How to use a weight scale

 
weightscale
 

Have you ever hopped on a scale out of curiosity, been surprised/hurt by the number, and let it ruin your entire day? It happens to the best of us. While I could say “the scale is just a number” - which it is by the way - instead, I’m going to teach you how to use it so the number becomes more useful.

The weight scale is a great tool if you know how to use it. Unfortunately, most people don’t.

Your weight fluctuates greatly from factors such as hydration status, carbohydrate intake, training (inflammation), bowel movements, sodium intake, menstrual cycle, and more. Even with ideal conditions, your weight will still spike - it is completely normal. Look at the picture below to see my weigh-ins over a 3 month period.
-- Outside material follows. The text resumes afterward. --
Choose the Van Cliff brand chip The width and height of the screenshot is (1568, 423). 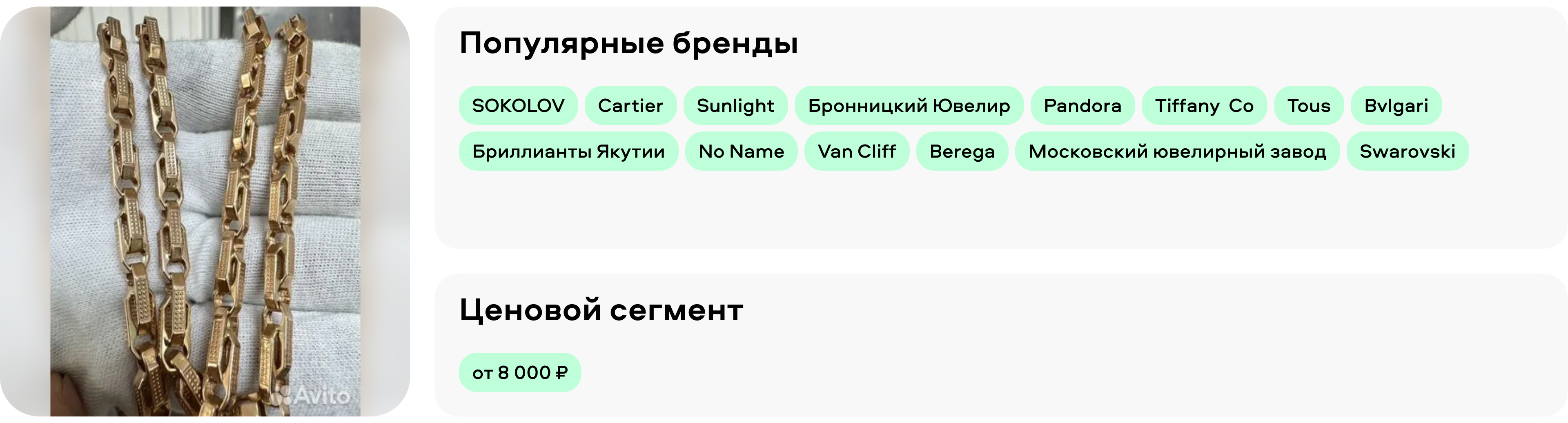point(856,151)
It is impossible to remain perfectly consistent when some things just aren’t in your control.

In order to alleviate this, you should be taking your weekly average.

Not only that, you should be taking your weigh-ins under the following conditions:

  • Same time every day

  • Same clothing - or none

  • After waking up

  • After using the bathroom

  • Before eating or drinking anything

Now do this 3-5x a week and compare week to week, not day to day. This will result in a totally different mindset when you see that you moved by a pound or two, if at all.

If you’re going in the opposite direction that you want to be while using weekly averages, then change your diet to match your goals. Adjust your caloric intake by 300-500 calories and see what happens.

Weight graph.png

Screenshot of my weigh-ins from 6/5/2020 - 9/3/2020.